## Given task
Copy the rows below character for character, starting at the line that contains "Select the File" and stopping after the line that contains "Action: (833, 157)".

(Entries on locating words and elements)
+++++
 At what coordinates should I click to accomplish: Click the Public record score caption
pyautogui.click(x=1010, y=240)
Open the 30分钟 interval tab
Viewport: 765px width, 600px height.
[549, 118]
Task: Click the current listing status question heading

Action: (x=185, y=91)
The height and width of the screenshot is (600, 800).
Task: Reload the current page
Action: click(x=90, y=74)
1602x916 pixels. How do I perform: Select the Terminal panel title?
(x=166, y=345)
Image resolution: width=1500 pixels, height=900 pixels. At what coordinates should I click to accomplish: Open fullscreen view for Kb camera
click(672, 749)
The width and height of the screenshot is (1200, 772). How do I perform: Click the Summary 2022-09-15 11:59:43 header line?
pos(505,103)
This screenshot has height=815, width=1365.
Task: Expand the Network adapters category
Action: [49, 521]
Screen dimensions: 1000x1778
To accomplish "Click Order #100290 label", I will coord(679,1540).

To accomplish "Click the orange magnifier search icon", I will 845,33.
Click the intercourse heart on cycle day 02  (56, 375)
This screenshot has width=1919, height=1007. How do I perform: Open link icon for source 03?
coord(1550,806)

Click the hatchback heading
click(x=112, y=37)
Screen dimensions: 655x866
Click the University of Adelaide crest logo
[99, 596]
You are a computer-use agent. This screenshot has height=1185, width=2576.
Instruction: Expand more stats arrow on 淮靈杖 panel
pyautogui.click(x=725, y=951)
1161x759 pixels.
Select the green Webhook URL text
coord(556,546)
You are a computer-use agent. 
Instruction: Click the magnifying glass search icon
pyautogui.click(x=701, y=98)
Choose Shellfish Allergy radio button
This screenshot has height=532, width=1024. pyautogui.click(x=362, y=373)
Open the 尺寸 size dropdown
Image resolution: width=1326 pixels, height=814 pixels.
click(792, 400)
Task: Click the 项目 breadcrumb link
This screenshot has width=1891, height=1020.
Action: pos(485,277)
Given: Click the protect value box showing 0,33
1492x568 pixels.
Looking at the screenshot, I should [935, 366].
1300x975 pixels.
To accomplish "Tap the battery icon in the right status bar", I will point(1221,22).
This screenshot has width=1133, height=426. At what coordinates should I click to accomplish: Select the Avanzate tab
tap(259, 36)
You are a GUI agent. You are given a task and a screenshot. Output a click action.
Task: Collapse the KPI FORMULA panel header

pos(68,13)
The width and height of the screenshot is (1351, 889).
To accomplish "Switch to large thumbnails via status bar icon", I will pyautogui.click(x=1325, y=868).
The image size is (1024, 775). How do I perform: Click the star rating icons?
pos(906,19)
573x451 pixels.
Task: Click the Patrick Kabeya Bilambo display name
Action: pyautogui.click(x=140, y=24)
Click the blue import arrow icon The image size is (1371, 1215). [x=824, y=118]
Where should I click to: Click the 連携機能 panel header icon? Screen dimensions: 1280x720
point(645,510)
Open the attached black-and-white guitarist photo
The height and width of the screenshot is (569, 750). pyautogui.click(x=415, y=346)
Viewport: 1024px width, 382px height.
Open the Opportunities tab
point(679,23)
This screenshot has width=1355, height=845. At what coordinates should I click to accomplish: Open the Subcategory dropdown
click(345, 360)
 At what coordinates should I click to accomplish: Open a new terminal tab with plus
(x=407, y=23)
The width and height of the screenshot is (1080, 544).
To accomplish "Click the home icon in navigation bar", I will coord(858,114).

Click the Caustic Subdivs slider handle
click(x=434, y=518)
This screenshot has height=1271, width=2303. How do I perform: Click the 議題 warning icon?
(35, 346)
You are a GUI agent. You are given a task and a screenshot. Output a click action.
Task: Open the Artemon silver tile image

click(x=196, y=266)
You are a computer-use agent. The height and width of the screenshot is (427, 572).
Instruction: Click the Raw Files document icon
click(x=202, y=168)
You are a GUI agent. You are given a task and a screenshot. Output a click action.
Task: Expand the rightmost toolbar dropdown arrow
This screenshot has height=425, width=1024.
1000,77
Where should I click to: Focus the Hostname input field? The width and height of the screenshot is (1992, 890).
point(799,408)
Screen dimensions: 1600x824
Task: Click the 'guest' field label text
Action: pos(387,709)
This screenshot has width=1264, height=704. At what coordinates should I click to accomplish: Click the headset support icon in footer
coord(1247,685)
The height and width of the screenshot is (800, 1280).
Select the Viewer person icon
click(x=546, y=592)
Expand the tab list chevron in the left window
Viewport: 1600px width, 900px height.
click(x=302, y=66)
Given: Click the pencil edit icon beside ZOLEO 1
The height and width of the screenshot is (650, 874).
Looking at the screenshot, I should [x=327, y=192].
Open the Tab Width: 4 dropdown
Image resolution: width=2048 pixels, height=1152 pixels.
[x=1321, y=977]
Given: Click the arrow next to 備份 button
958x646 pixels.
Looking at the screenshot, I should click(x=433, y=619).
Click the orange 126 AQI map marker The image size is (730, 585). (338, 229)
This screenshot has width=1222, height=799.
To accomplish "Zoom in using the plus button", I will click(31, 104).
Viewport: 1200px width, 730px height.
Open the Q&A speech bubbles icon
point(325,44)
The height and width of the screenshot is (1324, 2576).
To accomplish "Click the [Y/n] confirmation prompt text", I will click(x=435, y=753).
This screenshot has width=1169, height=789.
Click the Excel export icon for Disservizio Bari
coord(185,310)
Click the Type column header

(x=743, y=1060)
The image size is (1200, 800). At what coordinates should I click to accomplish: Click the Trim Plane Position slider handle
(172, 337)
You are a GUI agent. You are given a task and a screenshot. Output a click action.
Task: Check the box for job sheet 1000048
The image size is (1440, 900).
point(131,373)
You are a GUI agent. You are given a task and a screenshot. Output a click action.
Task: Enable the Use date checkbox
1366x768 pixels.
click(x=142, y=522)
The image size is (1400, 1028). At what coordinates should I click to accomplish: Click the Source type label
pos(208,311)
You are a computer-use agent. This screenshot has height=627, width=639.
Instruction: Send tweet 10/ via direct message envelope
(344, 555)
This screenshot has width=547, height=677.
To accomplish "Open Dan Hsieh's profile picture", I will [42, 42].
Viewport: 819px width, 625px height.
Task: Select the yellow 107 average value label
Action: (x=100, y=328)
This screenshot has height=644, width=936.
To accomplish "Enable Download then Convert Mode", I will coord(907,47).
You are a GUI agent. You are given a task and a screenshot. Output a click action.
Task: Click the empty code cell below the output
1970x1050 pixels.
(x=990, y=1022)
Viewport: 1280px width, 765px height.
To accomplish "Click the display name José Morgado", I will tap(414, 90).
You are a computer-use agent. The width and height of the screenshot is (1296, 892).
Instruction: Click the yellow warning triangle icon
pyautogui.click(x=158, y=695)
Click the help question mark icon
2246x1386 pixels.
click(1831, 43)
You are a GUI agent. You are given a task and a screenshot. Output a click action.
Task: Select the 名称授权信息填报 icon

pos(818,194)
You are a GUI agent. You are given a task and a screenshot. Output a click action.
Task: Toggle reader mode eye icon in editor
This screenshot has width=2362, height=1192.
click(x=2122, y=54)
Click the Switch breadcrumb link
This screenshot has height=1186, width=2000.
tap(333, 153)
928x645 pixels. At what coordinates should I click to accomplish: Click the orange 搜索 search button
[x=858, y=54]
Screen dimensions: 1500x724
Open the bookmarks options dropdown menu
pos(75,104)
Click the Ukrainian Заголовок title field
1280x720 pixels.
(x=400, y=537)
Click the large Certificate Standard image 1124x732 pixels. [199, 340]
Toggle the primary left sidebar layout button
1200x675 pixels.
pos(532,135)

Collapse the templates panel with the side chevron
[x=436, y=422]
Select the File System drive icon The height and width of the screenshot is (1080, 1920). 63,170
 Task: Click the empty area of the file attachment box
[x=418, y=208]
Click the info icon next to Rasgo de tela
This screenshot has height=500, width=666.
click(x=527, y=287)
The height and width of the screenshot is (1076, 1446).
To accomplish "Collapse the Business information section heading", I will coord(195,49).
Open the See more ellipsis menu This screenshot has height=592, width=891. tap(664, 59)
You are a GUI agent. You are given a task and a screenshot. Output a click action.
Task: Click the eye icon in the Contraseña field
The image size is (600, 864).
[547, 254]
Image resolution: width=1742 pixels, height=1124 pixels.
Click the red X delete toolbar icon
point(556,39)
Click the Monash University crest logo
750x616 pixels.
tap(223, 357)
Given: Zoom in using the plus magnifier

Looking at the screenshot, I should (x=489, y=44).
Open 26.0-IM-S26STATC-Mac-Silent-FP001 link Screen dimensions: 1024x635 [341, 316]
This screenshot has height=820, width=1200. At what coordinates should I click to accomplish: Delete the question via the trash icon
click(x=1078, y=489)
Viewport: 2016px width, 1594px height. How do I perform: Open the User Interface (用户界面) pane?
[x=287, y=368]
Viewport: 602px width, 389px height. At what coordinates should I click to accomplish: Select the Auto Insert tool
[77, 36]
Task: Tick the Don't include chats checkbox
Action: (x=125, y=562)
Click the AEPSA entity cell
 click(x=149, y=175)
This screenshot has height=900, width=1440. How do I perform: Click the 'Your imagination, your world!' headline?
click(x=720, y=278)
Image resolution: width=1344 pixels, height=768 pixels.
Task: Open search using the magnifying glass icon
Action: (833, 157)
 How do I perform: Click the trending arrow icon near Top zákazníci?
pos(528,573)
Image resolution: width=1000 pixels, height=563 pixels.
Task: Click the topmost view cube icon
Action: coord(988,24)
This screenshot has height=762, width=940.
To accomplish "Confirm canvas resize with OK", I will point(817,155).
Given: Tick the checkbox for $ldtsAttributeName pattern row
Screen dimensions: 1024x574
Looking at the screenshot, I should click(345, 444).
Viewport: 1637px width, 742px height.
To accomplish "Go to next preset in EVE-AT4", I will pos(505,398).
+++++
## Finished exercise
Select the File System drive icon The height and width of the screenshot is (1080, 1920). 63,170
 Task: Click the empty area of the file attachment box
[x=418, y=208]
Click the info icon next to Rasgo de tela
This screenshot has height=500, width=666.
click(x=527, y=287)
The height and width of the screenshot is (1076, 1446).
To accomplish "Collapse the Business information section heading", I will coord(195,49).
Open the See more ellipsis menu This screenshot has height=592, width=891. tap(664, 59)
You are a GUI agent. You are given a task and a screenshot. Output a click action.
Task: Click the eye icon in the Contraseña field
The image size is (600, 864).
[547, 254]
Image resolution: width=1742 pixels, height=1124 pixels.
Click the red X delete toolbar icon
point(556,39)
Click the Monash University crest logo
750x616 pixels.
tap(223, 357)
Given: Zoom in using the plus magnifier

Looking at the screenshot, I should (x=489, y=44).
Open 26.0-IM-S26STATC-Mac-Silent-FP001 link Screen dimensions: 1024x635 [341, 316]
This screenshot has height=820, width=1200. At what coordinates should I click to accomplish: Delete the question via the trash icon
click(x=1078, y=489)
Viewport: 2016px width, 1594px height. How do I perform: Open the User Interface (用户界面) pane?
[x=287, y=368]
Viewport: 602px width, 389px height. At what coordinates should I click to accomplish: Select the Auto Insert tool
[77, 36]
Task: Tick the Don't include chats checkbox
Action: (x=125, y=562)
Click the AEPSA entity cell
 click(x=149, y=175)
This screenshot has height=900, width=1440. How do I perform: Click the 'Your imagination, your world!' headline?
click(x=720, y=278)
Image resolution: width=1344 pixels, height=768 pixels.
Task: Open search using the magnifying glass icon
Action: (833, 157)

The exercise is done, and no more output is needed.